What’s stunning to me is how a handful of people, including the Pharaohs, their families and close allies, completely controlled the economy and the very lives of those ancient citizens! Also stunning is how the country’s wealth was devoted to building palaces and enormous tombs which to this day have produced very little, if any benefit, to Egyptians (tourism being the exception). Perhaps the Egypt of today would be more prosperous if its resources had been allocated to building schools to enhance innovation and socioeconomic mobility.
But don’t get me wrong; I am in favor of monuments. But I prefer the American kind such as universities with the names of Vanderbilt, Carnegie, Kennedy School of Government, etc. Or edifices like the Washington Monument, the Lincoln Memorial, etc. Compared to the pyramids, these monuments are quite modest. But the achievements of the namesakes are what’re important, not the physical structures themselves. The achievements of these citizens have made life and opportunity substantially better for all Americans.

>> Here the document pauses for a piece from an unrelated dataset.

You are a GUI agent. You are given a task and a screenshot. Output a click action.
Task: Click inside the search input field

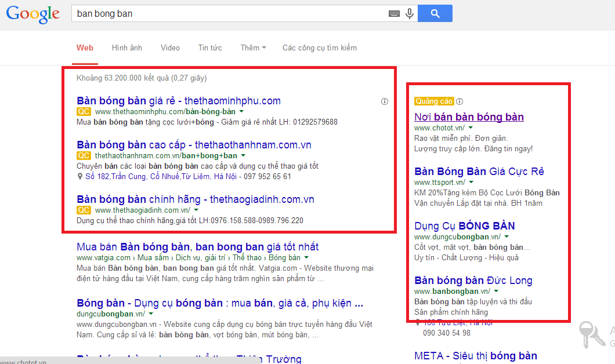pos(203,13)
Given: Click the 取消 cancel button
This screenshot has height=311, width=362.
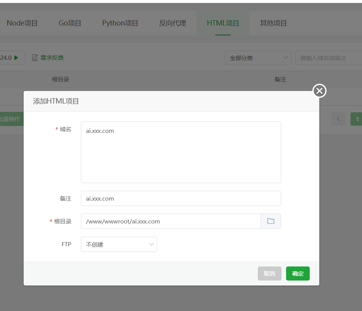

In our society achievement in many ways is its own trophy, medal or “pyramid”, not the other way ’round. For example, although the United States is a relatively young nation, it greatly outpaces older societies in terms of the proportion of its population who are college graduates as well as those who are currently enrolled in colleges and universities. According to information published in The Chronicle of Higher Education, the proportion of Americans enrolled in college per 100,000 people [6,586] significantly outpaces Britain [3,976], China [2,342], Egypt [2,737], India [1,768], and Japan [3,025].